Until years later when their paths unexpectedly cross again and the bully and the freak are face to face once more.
When labels come to define you, finding yourself feels impossible. Particularly for two people disconnected from the world who inexplicably find a connection in each other.
And out of the wreckage of their tragic beginnings, an unlikely love story unfolds.
But a painful past doesn’t always want to let go. And old wounds are never truly healed…and sometimes the farther you try to run from yourself the closer you come to who you really are.
I’m going to file Reclaiming the Sand under: what did I just read and how on Earth could it make me feel so many emotions? Short answer: an amazing book and A. Meredith Walters is effing brilliant.
Reclaiming the Sand is the story of Ellie and Flynn. These two have a complicated history, to say the least, and they’ve been reunited in their hometown years later. On the surface, Ellie is a bitch with a record. Flynn is a sweet guy with Asperger’s. They grew up together and, at times, were quite close friends.

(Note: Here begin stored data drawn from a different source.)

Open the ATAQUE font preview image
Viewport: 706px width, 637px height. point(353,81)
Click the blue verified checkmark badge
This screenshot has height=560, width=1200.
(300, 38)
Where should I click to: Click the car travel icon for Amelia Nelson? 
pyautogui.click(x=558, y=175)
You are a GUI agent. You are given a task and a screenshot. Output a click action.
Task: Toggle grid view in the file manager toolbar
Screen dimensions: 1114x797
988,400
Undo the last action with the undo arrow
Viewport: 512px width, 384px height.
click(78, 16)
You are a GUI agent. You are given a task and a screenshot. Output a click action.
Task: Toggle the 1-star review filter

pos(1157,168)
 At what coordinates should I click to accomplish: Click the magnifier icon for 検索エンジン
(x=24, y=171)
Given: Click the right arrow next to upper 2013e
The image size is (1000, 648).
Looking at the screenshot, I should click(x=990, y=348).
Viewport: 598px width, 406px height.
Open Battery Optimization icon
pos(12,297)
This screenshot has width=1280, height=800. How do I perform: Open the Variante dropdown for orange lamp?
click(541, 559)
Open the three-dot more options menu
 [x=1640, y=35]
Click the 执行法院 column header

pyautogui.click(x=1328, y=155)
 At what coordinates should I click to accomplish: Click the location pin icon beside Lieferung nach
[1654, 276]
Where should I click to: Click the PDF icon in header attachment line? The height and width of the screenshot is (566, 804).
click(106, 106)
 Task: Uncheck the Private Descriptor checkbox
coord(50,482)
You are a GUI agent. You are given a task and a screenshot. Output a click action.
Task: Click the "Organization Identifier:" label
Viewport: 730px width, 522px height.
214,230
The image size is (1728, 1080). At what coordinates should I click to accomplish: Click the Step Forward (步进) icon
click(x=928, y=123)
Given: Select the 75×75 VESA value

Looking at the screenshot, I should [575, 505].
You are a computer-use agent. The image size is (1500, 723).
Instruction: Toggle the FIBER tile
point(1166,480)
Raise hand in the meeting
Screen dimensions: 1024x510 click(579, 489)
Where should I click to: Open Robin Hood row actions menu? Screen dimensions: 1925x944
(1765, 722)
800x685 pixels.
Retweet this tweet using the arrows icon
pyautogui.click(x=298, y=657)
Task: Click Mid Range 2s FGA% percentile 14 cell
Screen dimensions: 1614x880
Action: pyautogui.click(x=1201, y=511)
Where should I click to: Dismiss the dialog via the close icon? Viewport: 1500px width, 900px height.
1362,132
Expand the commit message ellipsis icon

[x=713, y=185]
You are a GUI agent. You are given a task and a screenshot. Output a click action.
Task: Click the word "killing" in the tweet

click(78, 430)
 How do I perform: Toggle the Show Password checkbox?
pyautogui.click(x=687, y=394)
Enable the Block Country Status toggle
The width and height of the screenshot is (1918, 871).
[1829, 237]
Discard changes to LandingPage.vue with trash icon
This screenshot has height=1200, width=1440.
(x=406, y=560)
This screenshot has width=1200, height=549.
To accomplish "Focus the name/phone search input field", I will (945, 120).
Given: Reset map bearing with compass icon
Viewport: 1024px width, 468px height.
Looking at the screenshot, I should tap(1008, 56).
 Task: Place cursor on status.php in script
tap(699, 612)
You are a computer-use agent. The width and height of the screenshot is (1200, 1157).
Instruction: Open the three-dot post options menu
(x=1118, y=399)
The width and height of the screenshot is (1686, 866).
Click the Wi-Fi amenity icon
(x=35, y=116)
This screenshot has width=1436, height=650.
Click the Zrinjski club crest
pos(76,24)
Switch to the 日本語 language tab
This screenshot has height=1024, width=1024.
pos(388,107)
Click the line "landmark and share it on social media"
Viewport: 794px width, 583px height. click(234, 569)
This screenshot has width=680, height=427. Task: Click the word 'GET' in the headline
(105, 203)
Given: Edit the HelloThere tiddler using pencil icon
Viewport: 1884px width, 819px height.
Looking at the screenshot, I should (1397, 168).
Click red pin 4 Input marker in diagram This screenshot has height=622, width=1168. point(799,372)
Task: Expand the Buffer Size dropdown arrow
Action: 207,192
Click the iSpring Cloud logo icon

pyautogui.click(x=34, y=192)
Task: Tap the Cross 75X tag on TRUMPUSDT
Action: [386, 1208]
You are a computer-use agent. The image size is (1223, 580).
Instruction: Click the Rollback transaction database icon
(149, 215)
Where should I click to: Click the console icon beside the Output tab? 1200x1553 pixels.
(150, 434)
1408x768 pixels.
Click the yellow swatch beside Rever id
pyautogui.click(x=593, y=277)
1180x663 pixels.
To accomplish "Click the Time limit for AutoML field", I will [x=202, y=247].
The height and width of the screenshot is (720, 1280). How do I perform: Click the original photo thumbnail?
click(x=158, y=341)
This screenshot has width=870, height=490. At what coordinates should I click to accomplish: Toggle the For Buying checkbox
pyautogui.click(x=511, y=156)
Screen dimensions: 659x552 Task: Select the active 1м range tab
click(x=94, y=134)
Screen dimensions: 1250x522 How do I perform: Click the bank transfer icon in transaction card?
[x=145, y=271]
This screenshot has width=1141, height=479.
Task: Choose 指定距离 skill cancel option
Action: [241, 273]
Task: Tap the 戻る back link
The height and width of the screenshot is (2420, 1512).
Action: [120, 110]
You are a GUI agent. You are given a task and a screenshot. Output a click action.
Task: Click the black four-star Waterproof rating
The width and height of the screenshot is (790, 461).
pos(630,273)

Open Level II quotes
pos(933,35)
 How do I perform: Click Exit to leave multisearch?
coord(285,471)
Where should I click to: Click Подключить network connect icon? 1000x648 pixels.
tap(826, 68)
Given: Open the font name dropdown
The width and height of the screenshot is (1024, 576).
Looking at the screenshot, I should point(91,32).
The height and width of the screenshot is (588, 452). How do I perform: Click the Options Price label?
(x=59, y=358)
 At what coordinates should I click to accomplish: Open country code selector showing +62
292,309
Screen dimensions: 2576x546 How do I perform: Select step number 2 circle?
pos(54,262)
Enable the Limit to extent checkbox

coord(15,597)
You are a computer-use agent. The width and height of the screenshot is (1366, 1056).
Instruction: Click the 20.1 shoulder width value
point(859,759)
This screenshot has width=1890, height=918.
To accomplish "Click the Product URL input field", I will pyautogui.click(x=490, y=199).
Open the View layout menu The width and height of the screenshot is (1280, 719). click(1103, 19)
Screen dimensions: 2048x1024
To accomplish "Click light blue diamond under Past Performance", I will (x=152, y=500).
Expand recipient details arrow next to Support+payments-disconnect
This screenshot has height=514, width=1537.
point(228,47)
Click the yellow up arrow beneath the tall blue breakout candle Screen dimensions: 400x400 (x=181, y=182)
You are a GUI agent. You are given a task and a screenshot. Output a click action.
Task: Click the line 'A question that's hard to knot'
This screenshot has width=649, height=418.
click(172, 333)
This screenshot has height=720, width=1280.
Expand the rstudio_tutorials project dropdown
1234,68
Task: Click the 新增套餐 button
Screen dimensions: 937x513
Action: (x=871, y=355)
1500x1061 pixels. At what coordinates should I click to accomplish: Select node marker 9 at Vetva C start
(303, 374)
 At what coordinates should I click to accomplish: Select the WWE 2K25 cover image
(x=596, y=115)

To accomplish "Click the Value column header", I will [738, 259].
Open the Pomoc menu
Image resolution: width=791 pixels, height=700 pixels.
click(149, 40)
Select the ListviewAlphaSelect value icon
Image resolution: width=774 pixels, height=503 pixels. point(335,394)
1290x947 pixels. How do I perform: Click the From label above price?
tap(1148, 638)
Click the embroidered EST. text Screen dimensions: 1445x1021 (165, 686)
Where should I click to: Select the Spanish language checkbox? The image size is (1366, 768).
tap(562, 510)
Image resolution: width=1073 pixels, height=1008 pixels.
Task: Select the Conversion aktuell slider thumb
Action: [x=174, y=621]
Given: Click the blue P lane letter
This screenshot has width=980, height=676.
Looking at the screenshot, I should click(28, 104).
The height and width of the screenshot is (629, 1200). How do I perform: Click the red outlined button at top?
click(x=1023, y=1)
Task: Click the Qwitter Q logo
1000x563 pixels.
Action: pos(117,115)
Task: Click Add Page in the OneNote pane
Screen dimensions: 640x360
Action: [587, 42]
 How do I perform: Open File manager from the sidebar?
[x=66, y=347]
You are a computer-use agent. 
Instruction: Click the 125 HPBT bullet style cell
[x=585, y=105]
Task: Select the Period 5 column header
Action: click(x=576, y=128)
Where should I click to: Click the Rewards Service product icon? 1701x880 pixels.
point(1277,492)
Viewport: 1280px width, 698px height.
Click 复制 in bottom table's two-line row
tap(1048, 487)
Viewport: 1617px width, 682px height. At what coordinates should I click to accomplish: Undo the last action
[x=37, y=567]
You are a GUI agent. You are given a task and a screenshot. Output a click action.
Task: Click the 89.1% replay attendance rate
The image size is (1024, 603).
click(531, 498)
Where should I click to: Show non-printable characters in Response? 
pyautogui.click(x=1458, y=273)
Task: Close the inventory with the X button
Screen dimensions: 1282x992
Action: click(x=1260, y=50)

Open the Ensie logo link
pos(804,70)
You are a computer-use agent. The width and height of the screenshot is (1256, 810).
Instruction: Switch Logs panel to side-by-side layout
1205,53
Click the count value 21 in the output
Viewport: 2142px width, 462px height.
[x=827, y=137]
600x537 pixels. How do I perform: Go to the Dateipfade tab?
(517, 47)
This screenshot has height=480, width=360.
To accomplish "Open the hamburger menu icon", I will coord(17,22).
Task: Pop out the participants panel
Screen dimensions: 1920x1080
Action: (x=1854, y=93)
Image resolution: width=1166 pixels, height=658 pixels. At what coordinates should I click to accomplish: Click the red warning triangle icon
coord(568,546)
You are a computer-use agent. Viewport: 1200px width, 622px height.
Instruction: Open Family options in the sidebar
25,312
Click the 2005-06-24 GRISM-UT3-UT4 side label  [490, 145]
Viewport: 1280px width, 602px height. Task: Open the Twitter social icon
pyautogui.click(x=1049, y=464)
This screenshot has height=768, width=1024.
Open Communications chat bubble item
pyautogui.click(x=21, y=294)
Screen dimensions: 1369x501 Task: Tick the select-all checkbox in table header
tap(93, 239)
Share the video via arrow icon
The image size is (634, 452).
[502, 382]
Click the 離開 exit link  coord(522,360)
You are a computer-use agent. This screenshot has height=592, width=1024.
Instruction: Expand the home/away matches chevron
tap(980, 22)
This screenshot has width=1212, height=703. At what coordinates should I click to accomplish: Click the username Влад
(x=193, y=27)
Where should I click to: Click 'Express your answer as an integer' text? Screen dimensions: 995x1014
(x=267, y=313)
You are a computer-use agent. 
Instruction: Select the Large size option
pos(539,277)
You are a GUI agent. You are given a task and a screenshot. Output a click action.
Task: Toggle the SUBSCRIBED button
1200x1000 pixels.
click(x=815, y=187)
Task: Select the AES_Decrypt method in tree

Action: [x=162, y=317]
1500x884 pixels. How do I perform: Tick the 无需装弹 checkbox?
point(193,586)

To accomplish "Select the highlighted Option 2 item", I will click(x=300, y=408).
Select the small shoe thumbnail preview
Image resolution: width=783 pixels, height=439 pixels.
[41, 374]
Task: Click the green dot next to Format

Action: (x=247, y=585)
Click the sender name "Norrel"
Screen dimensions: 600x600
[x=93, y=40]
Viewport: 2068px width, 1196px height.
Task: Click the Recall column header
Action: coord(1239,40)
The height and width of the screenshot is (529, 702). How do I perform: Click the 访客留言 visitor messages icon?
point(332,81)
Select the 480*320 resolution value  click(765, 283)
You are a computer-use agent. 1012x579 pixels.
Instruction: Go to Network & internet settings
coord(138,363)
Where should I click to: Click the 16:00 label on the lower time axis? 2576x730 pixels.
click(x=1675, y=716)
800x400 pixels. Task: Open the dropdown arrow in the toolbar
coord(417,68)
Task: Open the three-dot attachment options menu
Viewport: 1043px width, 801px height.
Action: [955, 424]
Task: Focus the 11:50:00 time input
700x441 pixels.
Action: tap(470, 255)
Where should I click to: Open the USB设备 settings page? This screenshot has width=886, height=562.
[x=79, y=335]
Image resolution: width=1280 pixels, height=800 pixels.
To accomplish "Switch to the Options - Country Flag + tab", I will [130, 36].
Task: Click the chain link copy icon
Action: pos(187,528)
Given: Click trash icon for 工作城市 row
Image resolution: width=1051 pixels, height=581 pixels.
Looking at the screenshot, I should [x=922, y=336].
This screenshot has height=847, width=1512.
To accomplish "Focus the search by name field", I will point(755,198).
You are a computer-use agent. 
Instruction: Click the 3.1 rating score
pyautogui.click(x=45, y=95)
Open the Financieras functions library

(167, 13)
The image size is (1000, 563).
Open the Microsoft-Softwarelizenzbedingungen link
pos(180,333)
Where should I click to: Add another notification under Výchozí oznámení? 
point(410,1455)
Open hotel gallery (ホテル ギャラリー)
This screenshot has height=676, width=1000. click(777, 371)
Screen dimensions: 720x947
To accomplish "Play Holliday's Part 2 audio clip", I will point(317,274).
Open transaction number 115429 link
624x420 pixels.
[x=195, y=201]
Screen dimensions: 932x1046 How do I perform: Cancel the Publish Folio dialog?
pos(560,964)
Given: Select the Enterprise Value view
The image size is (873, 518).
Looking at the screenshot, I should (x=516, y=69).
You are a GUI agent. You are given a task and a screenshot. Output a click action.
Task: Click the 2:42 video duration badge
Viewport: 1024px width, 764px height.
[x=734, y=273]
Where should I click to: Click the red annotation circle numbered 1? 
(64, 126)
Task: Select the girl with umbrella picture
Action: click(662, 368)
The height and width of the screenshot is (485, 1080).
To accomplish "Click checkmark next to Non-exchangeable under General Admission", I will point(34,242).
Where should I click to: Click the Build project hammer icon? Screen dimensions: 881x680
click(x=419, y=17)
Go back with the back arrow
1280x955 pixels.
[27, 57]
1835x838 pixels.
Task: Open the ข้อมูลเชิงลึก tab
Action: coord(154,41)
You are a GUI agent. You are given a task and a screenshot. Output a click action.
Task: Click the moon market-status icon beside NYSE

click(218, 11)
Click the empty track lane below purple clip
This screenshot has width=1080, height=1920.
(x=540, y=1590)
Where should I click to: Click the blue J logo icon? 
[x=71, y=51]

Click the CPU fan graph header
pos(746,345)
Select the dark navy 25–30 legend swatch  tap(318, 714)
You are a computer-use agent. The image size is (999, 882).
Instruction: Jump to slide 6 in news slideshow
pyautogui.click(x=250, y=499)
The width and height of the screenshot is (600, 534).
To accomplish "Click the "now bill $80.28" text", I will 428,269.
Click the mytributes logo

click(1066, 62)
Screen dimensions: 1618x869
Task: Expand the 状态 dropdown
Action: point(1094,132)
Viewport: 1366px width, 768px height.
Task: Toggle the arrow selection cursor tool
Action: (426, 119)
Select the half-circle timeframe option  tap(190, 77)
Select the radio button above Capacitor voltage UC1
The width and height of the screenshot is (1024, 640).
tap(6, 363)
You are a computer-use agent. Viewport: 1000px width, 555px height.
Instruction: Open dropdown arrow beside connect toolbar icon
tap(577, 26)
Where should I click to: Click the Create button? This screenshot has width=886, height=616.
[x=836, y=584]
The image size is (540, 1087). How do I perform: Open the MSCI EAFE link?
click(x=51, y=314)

At other times, Ellie and her friends bullied Flynn because he was different. The bullying was heartbreaking and gut-wrenching and it made me hate every single person who was hurting him. Despite the way Ellie treated him while she was with her friends, both then and now, there was always a part of her that connected with him. She blamed him for some of the things that happened in her life and wasn’t at all happy to see him again. That is, until their old connection came roaring to life and they began spending time together and rebuilding their friendship.
Ellie was a complex character. Throughout the book, two different versions of her battled for dominance. There was the Good Ellie (GE) who wants more out of life and who does the right things. Then there was Bad Ellie (BE) who was utterly detestable. She follows the same patterns as her loser, alcoholic, going-nowhere friends. BE is a bully. She might not always agree with her friends and the things they do, but she doesn’t stand up to them either. She was a coward and completely unlikeable. GE was her polar opposite. She was caring and thoughtful and it was easy to root for her and connect with her.
I’m trying to think of another book that has as much character development and growth as this one did. I can’t name one. Series, yes, but I’m talking one single book of the length of this one. It was incredible. You could see Ellie’s growth on every single page. You could also sense her struggle with the way things were and the way she wanted them to be. When she and Flynn became friends again, the more gentle side of her came out and she melted my heart. It was so easy to see how much she cared about him and understood him. She just had to get past caring what other people (namely her friends) thought.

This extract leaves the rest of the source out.